こうした情勢に対する市場関係者の見方は以下の通り。
●FRBの引き締め路線見直しも=JPモルガン
<JPモルガンのチーフ株式市場ストラテジスト、ドゥブラヴコ・ラコス・ブジャス氏>
ロシア・ウクライナ危機は依然として不透明であり、短期的には市場のボラティリティーが高まる可能性があるが、各国の中銀がインフレ期待を再び低水準に抑制しようと積極的に試みる中で、金融政策の引き締めが依然として株式市場の主要なリスクだろう。
特に景気循環が悪化し続けた場合、過度な政策引き締めは明らかな政策ミスにつながる可能性がある。同時に、ロシア・ウクライナ危機によって米連邦準備理事会(FRB)は引き締め路線の見直しを迫られ、タカ派姿勢を弱めるかもしれない。
●戦争はなおテールリスク=UBSグローバル
<UBSグローバル・ウェルス・マネジメントの最高投資責任者(CIO)、マーク・ヘーフェル氏>
昨日の出来事が今後の展開にどのように影響するのか最終的な判断を下すのは時期尚早だと考えているが、戦争やロシア産エネルギーの長期輸出停止など深刻なリスクケースは現時点ではまだテールリスクという見解に変わりはない。

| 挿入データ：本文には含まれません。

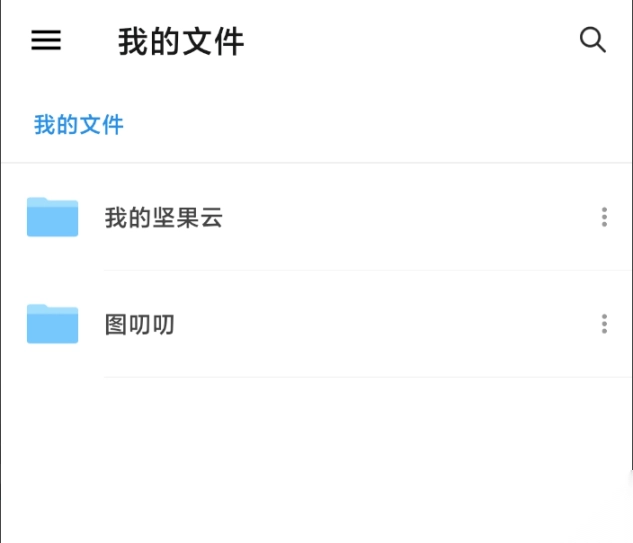This screenshot has height=543, width=633.
Task: Start a file search from header
Action: pos(593,40)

エネルギー価格はウクライナ情勢が激化した場合に上昇する可能性が高く、コモディティーやエネルギー関連株への資金配分はポートフォリオのリスクヘッジに役立つだろう。
●全面紛争の回避可能、パニック不要=SYZバンク
緊張が高まった状態は継続するものの、全面的な紛争は回避できるというのがわれわれの中核的なシナリオだ。現在もこうした見方を変えていない。
現時点でパニックを起こす理由はない。西側諸国の報道は警戒感を呼び起こさせるものだが、今回の危機の「恐怖」は近いうちにピークを付け、その後は緊張緩和に向かう公算が大きいと考えている。
とは言え、全面紛争という最悪のシナリオが現実化する恐れは否定できない。このため現時点でロシア資産の買い入れは控えている。ただ、現在の情勢は、われわれのポートフォリオのポジションを変えるものではない。